TUP : Comment arrivez-vous à gérer de front vos deux activités ?

JYM : Je suis d’astreinte une semaine sur 4. Je dois rester dans le secteur, car je suis susceptible d’intervenir à tout moment, de 20h à 7h du lundi au vendredi et 24h/24 du samedi au lundi matin. L’avantage d’être agriculteur, c’est la souplesse de l’emploi du temps. Ça ne m’a jamais créé de problème, à proprement parler, d’être pompier. Il faut juste réussir à s’arranger. Pour cela, je sais que je peux compter sur les collègues de l’ACVA d’Aspet. On travaille beaucoup en entraide et ça résout pas mal de problèmes. Et si nous arrivons à mettre sur pied une convention entre le SDIS et le Service de Remplacement, cela va encore grandement faciliter les choses.

TUP : Qu’est-ce que vous apporte le fait d’être pompier ?

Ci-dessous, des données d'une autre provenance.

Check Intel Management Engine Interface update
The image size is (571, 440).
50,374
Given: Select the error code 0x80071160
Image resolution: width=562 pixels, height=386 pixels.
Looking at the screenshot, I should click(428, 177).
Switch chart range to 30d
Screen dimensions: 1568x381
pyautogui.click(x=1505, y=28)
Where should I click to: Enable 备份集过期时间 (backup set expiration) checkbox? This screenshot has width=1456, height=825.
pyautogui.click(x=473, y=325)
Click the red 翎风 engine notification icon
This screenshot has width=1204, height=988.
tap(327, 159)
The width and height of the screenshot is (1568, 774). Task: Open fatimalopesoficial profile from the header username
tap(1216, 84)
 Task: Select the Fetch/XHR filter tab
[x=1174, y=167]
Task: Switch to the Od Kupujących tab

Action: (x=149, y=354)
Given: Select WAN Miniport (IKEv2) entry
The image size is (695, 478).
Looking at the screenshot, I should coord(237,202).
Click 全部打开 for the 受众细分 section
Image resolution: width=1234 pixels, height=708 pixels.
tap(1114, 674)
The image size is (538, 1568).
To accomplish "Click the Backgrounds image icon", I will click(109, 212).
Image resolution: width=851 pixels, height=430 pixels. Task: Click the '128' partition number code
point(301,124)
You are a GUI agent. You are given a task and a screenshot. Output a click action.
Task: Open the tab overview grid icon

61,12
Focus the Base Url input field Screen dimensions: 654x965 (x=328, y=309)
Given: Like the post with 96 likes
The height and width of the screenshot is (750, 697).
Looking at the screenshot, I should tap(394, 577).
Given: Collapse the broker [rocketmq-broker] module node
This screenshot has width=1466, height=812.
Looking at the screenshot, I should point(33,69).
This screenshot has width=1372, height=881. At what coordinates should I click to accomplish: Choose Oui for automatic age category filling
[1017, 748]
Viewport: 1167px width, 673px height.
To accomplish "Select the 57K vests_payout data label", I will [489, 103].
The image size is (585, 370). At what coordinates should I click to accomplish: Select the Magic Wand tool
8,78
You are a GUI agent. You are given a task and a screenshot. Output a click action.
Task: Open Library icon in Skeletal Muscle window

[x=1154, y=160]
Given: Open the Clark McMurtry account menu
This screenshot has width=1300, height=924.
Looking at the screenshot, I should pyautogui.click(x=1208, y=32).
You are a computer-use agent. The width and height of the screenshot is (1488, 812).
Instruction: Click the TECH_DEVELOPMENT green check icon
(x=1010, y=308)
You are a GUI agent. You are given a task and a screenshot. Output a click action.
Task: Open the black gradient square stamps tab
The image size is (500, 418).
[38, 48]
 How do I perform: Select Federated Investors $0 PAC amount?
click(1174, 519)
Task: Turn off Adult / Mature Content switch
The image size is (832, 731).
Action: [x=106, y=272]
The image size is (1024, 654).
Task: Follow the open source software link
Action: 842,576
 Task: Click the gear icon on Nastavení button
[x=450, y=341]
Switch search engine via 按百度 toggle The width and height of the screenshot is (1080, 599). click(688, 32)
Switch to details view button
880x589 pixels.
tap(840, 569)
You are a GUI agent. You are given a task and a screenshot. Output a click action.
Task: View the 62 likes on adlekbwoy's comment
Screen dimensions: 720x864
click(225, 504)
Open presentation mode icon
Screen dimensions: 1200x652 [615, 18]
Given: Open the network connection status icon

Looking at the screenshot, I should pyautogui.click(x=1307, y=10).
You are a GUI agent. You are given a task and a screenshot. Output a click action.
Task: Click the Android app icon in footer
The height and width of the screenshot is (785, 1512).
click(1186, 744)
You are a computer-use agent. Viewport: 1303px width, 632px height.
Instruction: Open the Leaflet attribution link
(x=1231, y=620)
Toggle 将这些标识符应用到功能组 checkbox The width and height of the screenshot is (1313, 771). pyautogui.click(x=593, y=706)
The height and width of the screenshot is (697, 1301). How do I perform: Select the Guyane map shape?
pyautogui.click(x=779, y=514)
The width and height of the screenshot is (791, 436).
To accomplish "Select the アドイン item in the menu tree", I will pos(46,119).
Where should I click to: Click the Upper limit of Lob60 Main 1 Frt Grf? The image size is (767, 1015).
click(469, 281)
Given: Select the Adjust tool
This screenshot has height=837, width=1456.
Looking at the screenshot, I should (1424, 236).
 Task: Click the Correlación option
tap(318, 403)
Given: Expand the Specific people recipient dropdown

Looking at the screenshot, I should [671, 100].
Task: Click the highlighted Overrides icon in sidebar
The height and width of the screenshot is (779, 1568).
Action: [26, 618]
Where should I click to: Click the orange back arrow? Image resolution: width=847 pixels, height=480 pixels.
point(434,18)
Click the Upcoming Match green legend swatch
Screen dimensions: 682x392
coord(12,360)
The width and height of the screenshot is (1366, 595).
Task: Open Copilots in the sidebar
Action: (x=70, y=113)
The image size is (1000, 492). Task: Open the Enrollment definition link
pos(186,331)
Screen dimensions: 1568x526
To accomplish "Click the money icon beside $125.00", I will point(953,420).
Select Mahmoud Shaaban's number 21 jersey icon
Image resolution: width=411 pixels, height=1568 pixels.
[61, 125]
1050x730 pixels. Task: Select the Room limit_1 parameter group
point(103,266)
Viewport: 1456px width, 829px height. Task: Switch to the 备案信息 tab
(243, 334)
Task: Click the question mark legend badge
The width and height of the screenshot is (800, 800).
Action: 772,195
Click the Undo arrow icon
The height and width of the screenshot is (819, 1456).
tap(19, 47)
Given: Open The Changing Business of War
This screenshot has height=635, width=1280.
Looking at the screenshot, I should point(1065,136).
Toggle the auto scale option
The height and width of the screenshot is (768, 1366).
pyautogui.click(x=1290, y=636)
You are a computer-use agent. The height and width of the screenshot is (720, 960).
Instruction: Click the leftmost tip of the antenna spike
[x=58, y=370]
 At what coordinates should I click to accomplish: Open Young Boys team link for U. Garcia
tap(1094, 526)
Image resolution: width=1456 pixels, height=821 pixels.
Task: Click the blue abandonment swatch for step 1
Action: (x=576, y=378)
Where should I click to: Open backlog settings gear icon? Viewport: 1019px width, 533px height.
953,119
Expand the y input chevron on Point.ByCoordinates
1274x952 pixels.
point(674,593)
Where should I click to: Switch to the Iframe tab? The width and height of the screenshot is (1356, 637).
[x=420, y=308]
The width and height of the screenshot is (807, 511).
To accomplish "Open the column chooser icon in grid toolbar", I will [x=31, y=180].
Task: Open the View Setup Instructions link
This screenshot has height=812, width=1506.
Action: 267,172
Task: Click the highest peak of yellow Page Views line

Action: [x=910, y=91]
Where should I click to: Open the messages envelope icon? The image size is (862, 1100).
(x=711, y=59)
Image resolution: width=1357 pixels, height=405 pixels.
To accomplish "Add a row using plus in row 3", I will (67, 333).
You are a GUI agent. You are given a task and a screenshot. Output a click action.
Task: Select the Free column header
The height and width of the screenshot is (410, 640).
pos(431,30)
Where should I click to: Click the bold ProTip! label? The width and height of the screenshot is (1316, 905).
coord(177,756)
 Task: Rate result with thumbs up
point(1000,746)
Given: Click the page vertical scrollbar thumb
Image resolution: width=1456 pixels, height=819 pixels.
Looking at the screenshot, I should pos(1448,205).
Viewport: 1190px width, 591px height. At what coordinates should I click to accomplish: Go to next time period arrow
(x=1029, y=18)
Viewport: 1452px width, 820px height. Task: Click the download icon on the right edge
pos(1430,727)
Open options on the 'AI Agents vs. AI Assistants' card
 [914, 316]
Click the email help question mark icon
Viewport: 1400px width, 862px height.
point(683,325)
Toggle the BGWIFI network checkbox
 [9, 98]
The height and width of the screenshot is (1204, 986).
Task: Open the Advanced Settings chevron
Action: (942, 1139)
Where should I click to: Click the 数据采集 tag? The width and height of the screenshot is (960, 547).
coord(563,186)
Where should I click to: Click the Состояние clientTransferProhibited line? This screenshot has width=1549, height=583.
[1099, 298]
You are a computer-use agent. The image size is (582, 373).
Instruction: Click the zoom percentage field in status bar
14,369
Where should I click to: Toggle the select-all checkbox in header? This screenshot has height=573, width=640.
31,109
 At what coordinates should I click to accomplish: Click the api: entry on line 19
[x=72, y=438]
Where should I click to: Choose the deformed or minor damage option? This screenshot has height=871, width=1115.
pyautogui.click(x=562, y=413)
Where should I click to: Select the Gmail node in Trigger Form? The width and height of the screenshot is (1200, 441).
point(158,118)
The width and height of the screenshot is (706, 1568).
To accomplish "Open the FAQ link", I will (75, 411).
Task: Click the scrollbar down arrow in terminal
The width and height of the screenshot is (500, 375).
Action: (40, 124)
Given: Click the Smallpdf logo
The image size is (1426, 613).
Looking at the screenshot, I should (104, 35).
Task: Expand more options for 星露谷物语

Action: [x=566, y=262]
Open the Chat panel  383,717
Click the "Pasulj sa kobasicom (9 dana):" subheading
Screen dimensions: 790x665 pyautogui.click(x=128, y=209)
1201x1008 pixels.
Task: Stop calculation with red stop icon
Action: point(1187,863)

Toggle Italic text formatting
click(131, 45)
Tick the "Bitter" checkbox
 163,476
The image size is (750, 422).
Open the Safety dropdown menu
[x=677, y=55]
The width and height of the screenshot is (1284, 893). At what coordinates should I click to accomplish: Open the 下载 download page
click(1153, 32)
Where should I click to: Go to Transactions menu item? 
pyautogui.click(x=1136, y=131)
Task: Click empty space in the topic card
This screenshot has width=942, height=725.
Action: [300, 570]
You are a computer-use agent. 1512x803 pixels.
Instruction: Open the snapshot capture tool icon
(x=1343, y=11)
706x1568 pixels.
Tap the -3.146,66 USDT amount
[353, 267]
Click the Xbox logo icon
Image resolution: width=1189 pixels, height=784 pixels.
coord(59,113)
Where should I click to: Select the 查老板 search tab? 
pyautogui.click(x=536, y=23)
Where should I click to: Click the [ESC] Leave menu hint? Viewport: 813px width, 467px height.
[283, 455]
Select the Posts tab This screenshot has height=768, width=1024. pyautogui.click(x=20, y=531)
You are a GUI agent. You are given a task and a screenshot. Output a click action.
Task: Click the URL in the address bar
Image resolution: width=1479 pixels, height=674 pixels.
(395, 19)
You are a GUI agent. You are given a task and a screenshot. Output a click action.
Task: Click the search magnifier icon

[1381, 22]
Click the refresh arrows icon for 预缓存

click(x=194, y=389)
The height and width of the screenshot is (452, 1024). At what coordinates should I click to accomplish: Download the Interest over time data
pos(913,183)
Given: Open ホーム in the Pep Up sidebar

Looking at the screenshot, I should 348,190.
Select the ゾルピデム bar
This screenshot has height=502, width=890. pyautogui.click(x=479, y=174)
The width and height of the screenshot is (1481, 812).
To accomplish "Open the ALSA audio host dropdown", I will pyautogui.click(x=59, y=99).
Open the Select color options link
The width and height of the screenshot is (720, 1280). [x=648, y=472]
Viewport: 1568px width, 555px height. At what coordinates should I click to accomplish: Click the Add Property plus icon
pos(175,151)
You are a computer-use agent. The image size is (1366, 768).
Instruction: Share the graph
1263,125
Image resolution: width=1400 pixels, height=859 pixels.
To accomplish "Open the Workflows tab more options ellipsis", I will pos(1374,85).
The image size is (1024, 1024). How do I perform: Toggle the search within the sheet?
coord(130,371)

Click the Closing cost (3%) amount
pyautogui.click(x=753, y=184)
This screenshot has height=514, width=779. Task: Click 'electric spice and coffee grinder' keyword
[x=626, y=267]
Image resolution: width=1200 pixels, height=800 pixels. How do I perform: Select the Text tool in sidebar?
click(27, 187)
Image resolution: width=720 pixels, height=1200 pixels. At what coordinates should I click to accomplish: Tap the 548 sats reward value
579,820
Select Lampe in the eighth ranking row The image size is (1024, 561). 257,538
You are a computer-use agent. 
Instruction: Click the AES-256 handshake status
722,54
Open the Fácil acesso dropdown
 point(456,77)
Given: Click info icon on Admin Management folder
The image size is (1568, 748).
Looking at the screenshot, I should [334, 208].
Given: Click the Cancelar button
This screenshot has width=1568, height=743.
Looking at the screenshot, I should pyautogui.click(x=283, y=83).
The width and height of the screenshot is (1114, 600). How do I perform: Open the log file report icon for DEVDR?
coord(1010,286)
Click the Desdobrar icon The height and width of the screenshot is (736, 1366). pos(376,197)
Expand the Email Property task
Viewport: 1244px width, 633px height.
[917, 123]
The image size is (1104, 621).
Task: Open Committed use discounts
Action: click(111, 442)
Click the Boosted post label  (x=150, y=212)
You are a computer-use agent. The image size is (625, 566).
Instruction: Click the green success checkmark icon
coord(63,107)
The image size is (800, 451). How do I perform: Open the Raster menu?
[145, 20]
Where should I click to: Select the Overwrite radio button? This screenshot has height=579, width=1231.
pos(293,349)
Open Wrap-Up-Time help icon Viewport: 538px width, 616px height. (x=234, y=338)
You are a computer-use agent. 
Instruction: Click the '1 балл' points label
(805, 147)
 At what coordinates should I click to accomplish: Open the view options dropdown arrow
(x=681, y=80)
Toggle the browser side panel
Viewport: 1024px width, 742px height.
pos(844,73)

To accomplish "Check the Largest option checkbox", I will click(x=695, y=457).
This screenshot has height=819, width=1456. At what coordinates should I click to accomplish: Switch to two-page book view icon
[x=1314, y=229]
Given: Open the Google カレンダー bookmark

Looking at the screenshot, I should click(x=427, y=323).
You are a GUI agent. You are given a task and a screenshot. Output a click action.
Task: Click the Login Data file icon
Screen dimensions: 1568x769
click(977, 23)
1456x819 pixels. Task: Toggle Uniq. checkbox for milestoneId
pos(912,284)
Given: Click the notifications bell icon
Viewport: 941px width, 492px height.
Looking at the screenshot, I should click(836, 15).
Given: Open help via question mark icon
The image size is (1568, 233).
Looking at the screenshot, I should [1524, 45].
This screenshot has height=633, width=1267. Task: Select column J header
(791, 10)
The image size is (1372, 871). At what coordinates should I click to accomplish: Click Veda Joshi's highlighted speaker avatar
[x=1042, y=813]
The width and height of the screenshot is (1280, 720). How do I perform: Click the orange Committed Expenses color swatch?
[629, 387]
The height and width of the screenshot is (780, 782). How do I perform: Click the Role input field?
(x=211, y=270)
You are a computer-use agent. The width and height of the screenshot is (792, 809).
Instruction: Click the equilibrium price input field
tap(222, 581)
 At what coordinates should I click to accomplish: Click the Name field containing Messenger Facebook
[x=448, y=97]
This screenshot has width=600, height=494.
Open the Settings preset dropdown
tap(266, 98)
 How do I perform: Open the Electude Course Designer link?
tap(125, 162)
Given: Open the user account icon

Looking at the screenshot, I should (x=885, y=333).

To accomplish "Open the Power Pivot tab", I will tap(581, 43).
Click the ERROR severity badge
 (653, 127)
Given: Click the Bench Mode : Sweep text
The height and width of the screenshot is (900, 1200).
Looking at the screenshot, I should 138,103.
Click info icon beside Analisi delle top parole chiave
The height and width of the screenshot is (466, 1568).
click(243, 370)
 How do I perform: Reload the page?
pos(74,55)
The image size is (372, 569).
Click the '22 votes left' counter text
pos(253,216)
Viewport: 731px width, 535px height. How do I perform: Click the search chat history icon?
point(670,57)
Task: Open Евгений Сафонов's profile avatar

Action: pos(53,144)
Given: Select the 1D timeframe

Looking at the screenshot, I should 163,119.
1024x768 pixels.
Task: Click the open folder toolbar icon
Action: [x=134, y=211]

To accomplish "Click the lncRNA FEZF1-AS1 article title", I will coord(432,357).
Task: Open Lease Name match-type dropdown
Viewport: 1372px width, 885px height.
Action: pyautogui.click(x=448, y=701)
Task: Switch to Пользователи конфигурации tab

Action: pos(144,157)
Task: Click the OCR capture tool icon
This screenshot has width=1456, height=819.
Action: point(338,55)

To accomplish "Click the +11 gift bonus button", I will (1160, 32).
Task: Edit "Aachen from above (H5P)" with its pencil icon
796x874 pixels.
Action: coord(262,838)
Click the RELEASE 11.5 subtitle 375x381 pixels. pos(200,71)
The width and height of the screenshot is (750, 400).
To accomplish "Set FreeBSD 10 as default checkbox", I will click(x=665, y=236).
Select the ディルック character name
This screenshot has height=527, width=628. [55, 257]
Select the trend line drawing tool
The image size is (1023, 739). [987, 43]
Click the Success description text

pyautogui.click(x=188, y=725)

JYM : C’est comme faire partie d’une association, l’adrénaline en plus. Ça me permet de sortir du monde agricole. Quand je vois des exploitants qui ont tendance à se refermer sur eux et je me dis que cela leur ferait beaucoup de bien de voir autre chose. Être pompier m’a permis de rencontrer énormément de monde, de voir mon territoire autrement et de mieux comprendre comment il fonctionne. J’ai aussi pu acquérir des compétences qui peuvent s’avérer très utiles dans ma vie d’éleveur, comme savoir réagir en cas de blessure ou d’accident. Mais réciproquement, être agriculteur peut aussi aider dans une activité de pompier. Nous sommes ainsi plus à l’aise pour intervenir sur des animaux échappés ou blessés. Et nous avons généralement une très bonne connaissance du terrain. Être agriculteur m’a enfin permis de mettre en place des actions avec mes collègues. Auparavant, les pompiers se chargeaient de faire les brûlages dirigés. Avec l’ACVA cantonale, nous avons organisé des formations à l’écobuage et désormais, ce sont les agriculteurs qui gèrent cette opération sous la simple supervision des pompiers.

TUP : Que diriez-vous à un agriculteur qui hésite à devenir pompier ?

JYM : Que la crainte de ne pas avoir le temps est une fausse excuse. Sur les 21 sapeurs-pompiers du CIS, nous sommes 3 agriculteurs, ce qui prouve que c’est largement possible. Il y a certes une incidence sur la vie familiale, avec des départs nocturnes et les week-ends d’astreintes. Mais rien qu’un éleveur ne connaisse déjà de par son métier. Je lui dirais enfin d’essayer. Même si l’engagement est d’une durée de 5 ans renouvelable par tacite reconduction, le sapeur-pompier volontaire peut décider d’arrêter à tout moment s’il estime ne pas pouvoir mener sereinement de front ses deux activités. Qu’il essaie donc et il verra par lui-même que c’est un métier formidable, qui mérite amplement le temps qu’on y consacre.